Archive for April, 2013

Carl's Junior's Response to My Open Letter

by Jordan Spencer Cunningham on

In lieu of my recent displeasure with Carl’s Junior’s mode of advertising, a PR person responded to me, and this response apparently was kinder than the responses others have received; it also sported a promise to forward my request up the line. In hopes that we may have redress, I share their response with you, loyal readers.

If you’re one of those people who consider themselves “forward thinkers”, you might raise your finger at me in a philosophical way as you push your glasses up your nose and tell me with condescension that Carl’s Junior has every right to advertise themselves however they want; I will push your glasses farther up your nose and tell you that you are correct. I will further tell you, however, that I have every right to be displeased with any company who vies for my patronism, and I also have the right (and the duty) to invite them to alter their methods or else say farewell to my money. Surely even the forward thinkers of the world can wrap their heads around the fairness of that as they kick and scream about the fairness of everything else. I won’t go into morals here, though, because the forward thinkers of the world have all but done away with them except for murder and similar extremes, and we the people can’t use them as grounds for reform anymore.

Now, for the response.
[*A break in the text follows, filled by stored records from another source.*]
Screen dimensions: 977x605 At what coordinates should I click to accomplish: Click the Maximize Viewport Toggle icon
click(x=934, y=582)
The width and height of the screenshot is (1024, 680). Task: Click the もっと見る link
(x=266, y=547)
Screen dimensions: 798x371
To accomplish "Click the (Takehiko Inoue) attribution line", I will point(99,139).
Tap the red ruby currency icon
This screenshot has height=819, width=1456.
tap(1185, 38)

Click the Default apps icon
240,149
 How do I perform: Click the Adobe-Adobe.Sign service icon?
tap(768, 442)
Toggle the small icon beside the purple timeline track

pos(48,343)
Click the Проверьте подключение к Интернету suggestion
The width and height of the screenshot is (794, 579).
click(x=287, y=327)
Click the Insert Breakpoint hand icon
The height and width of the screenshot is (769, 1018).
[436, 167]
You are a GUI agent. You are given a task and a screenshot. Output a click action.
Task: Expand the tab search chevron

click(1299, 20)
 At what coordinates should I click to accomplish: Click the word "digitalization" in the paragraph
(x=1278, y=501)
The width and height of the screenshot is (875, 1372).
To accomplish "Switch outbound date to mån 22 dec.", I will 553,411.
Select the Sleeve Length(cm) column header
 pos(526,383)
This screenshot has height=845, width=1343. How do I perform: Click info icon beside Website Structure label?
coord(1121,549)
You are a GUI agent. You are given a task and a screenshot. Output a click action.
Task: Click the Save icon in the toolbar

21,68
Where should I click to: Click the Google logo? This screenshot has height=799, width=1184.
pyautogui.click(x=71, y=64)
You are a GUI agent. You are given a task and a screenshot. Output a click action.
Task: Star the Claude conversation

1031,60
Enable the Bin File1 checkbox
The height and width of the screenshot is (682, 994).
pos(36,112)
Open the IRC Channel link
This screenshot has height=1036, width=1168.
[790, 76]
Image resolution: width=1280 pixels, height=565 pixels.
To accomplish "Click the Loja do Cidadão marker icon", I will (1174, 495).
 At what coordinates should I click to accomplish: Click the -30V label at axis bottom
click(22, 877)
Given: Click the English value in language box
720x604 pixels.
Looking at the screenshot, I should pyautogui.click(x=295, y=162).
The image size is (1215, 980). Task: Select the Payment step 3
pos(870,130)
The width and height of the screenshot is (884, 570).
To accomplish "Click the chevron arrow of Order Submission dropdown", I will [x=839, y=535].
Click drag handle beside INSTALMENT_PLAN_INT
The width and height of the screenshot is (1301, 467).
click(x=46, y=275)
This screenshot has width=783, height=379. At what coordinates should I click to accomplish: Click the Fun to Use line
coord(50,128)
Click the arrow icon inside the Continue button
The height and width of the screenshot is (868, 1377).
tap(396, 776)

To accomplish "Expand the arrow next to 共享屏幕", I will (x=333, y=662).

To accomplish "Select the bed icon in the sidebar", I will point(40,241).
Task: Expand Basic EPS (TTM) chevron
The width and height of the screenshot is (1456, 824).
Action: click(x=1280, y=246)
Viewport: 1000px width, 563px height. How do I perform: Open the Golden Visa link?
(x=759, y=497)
As I anticipated, their vocabulary replaces our common words of “sexually stimulating”, “immoral”, and “inappropriate” with the much more positive “creative” and “entertaining content”. You see, apart from the hard-core pornographees, nobody is going to watch anything that’s “immoral” or “inappropriate”, but everyone loves creativity and entertainment as long as the media tells them that that’s what it is! Just rip the “POISON” label off of the bottle and print out a billion colorful “A BOTTLE O’ FUN!” stickers, and you’ll be able to kill off a billion families in a week and be all the richer for it, especially if you pay off the People in Charge to cover it up for you with shouts of “Rights!”, “Freedom!”, “Entitlements!”, “Tolerance!”, and, somehow, “Global Warming!”.

Oh, and I mean no offense to the people with glasses.

Dear Mr. Jordan Spencer Cunningham,

Thank you for taking the time to share your comments with us.

CKE Restaurants, Inc., owner and franchisor of Carl’s Jr. and Hardee’s restaurants, adopts a creative approach to our advertising. We do not aim to offend anyone with our efforts, but merely to offer entertaining content. We understand that not everyone may view our advertising the same way, so we respect all views and welcome all comments.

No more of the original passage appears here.